- [TASK DESCRIPTION]: Collect every line of the records below that contains the string "Saturday", treating uppercase and lowercase as different.

- [Records from a data source]:
········
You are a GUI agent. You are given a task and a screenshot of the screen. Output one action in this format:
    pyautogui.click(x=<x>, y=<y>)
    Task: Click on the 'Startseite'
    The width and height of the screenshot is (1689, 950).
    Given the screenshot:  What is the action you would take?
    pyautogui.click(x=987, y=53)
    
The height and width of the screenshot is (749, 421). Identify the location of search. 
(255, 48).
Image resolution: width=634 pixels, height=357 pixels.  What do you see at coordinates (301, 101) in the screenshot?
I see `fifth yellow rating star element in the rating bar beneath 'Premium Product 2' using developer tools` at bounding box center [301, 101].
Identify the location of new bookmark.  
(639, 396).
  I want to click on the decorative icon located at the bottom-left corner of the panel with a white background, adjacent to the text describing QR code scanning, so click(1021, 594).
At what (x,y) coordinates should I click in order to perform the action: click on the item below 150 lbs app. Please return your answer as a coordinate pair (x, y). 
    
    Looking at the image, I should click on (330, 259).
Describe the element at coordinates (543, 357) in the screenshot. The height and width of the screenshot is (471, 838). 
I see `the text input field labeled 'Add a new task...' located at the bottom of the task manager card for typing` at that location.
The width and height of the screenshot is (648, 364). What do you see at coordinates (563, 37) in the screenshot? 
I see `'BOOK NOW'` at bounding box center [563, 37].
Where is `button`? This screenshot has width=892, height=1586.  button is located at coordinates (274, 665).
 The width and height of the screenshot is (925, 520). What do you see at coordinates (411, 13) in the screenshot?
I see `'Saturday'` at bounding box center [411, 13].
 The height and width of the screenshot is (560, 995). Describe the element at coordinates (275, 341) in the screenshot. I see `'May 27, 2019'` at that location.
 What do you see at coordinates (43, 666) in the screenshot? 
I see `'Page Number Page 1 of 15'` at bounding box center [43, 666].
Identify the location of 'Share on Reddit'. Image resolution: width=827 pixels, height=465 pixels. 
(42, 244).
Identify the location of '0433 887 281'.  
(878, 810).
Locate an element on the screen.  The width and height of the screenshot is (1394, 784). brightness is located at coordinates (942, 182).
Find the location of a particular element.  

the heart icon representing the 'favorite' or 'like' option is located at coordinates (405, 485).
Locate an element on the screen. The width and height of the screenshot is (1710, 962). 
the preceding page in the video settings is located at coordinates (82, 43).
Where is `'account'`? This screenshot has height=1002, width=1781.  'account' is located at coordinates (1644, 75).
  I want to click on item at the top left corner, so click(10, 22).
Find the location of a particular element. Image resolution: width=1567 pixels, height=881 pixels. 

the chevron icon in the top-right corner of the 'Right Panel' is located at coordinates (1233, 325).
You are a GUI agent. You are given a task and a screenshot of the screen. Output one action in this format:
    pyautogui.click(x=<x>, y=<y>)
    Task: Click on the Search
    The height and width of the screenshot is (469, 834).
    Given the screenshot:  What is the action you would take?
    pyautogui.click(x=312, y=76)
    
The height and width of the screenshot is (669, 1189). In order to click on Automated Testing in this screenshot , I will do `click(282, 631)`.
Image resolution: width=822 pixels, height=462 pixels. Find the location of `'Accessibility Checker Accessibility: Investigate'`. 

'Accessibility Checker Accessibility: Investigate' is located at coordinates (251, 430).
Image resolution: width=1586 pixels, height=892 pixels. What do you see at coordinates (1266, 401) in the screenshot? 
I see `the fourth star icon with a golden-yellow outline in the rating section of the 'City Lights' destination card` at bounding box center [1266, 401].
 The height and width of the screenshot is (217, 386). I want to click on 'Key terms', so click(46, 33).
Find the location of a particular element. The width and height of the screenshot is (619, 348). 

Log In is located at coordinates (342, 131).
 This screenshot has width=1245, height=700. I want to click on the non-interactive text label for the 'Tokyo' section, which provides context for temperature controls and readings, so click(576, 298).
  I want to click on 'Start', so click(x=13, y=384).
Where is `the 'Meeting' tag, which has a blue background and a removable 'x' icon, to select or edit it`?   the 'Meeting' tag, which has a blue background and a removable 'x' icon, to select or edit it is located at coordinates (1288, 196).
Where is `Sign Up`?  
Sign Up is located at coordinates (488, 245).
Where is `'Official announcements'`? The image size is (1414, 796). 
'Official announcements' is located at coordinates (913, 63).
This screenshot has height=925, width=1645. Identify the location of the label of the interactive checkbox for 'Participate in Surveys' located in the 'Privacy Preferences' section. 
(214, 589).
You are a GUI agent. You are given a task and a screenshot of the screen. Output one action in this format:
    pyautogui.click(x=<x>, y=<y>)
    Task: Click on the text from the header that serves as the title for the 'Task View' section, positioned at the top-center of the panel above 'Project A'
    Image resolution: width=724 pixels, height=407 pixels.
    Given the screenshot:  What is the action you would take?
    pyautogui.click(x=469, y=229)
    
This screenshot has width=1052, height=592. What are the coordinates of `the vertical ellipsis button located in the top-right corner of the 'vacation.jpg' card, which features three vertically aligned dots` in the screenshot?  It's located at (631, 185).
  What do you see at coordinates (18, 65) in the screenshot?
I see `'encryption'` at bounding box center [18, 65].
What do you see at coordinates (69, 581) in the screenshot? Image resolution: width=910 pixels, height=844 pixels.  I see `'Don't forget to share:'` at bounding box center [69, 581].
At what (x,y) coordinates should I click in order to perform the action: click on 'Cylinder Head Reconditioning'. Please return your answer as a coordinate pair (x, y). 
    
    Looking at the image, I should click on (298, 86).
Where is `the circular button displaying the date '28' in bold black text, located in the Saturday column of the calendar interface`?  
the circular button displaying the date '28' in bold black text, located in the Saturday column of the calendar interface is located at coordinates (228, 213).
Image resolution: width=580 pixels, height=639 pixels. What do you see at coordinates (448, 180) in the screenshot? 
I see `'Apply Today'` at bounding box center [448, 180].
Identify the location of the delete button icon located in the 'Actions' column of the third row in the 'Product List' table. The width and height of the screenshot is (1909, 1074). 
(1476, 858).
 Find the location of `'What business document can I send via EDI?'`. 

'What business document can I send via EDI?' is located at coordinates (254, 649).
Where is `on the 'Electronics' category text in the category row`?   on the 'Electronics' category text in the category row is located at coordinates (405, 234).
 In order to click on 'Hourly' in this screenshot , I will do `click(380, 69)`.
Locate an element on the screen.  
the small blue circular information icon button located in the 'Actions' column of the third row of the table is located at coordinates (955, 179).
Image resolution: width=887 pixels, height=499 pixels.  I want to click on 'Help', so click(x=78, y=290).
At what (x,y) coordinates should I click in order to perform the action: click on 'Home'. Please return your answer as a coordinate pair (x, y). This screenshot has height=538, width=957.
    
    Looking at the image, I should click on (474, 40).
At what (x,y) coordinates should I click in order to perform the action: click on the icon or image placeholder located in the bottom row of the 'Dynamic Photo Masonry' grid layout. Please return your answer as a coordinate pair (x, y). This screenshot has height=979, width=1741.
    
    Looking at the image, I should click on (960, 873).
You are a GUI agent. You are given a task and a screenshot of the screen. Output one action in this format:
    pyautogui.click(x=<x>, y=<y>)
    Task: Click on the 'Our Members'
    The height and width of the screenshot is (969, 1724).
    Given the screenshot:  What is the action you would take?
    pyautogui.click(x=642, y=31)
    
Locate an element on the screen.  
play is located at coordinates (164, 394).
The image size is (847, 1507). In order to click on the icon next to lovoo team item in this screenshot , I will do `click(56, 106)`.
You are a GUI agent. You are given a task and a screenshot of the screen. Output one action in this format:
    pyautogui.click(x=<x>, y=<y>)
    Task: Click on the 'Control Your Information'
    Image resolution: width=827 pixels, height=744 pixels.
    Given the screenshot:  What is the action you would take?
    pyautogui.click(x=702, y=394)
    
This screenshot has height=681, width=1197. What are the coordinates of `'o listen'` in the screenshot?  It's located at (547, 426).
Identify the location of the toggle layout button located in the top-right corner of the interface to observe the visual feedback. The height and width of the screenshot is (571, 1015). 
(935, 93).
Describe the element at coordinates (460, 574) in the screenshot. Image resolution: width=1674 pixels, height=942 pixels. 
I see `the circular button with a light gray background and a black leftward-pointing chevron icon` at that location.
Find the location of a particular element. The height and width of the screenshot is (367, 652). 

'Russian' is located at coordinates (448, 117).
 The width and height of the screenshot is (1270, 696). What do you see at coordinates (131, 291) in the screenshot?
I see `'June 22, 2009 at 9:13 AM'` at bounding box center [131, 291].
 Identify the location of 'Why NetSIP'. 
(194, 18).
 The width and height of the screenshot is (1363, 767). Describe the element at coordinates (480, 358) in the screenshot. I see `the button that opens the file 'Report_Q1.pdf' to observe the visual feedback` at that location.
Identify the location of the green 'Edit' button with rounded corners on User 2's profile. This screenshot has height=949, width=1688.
········
- [WRITTEN RESPONSE]:
I see `'Saturday'` at bounding box center [411, 13].
Where is `the circular button displaying the date '28' in bold black text, located in the Saturday column of the calendar interface`?  
the circular button displaying the date '28' in bold black text, located in the Saturday column of the calendar interface is located at coordinates (228, 213).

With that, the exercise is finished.